Non è stato un incidente a causare la
morte, avvenuta l'11 gennaio, di una
bambina di
18 mesi di Cabiate (
Como). In base agli accertamenti medico legali, la piccola è stata "
ripetutamente picchiata" e
"violentata".
In carcere è finito il compagno della madre: l'uomo era solo in casa con la bimba, quando era stata trovata agonizzante dalla nonna materna, e aveva spiegato che la bimba si era tirata addosso una stufa mentre giocava.
Bimba di 18 mesi morta in casa a Como: non è stato un incidente
Sembrava che la
piccola fosse
morta rimanendo schiacciata sotto uno
scaldabagno, o una stufa, vittima quindi di un
incidente domestico per cui i genitori, attoniti, non avrebbero potuto fare nulla. E invece la storia sembra essere totalmente diversa. Tanto che la Procura di Como ha disposto l'arresto del compagno della madre.
I risultati dell'autopsia
Secondo le
indagini condotte dagli
inquirenti, i soccorsi per la piccola sarebbero stati chiamati in ritardo, tanto che solo l'intervento della nonna materna avrebbe allarmato il
118. L'anziana, infatti, si sarebbe preoccupata notando la bambina priva di sensi.
Fondamentale, però, è stata l'
autopsia realizzata sul cadavere della bimba di appena 18 mesi, i cui esiti hanno accertato come il racconto del
25enne, ora in manette, fosse
falso. Perché sul corpo della piccina sono state trovate numerose ecchimosi alle braccia e alle gambe, oltre a delle lesioni al dorso e alla testa. La causa del
decesso, invece, è stata attribuita ad un violento trauma cranico.
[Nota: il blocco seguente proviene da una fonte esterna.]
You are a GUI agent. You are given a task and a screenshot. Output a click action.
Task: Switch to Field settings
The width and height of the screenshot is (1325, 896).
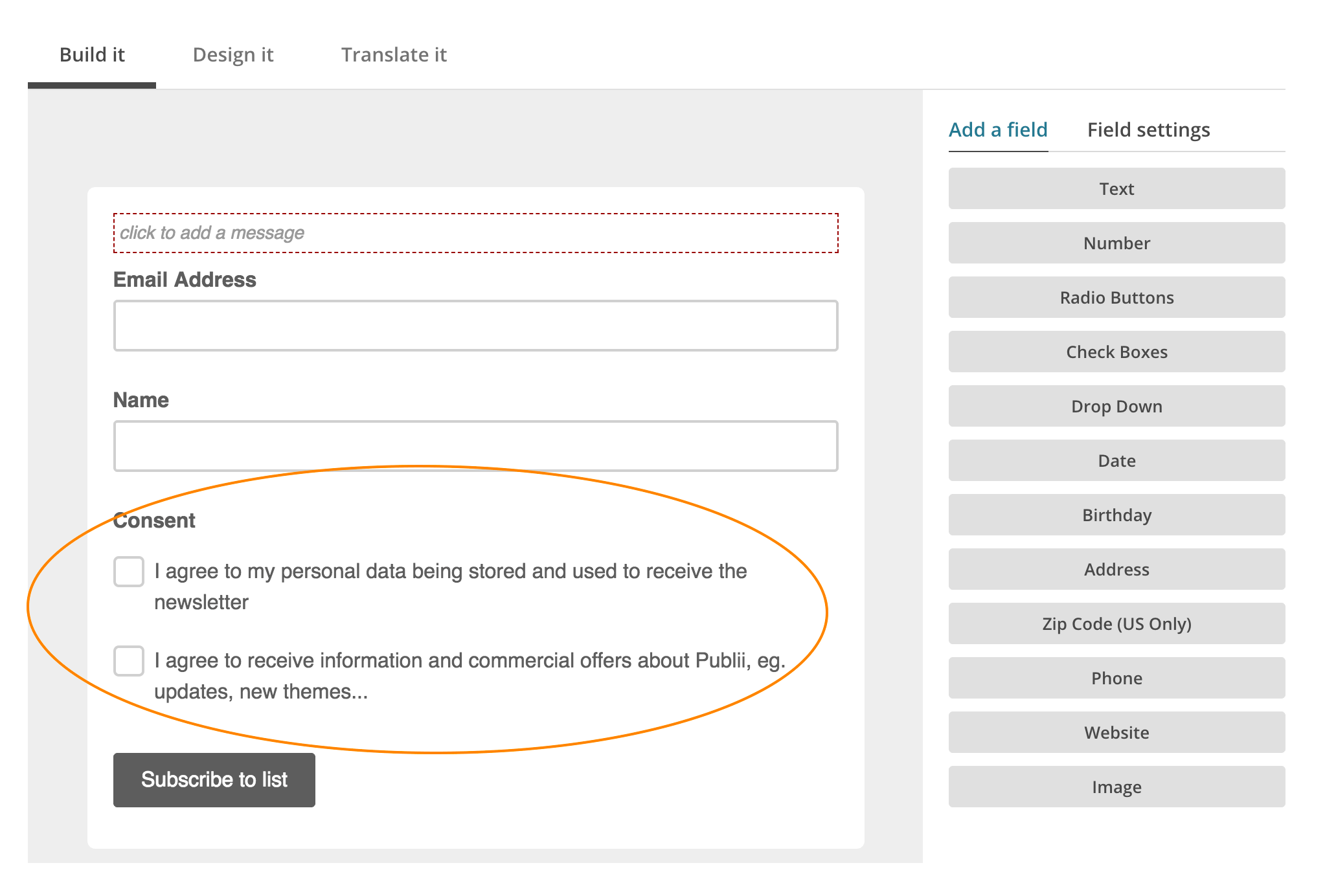(x=1148, y=129)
Secondo quanto riportato, poi, sul corpo della bimba sono state trovate anche
lesioni riconducibili ad una violenza sessuale. La
Procura, dunque, crede che la piccola sia stata ripetutamente picchiata in diverse giornate, e non solo l'11 gennaio, giorno della sua morte, specialmente quando l'indagato si trovava da solo con lei nell'appartamento.
La violenza sessuale, invece, sarebbe stata effettuata qualche giorno prima della morte. Il
25enne è stato quindi tratto in arresto con l'accusa di maltrattamenti da cui è derivata la morte della vittima e violenza sessuale.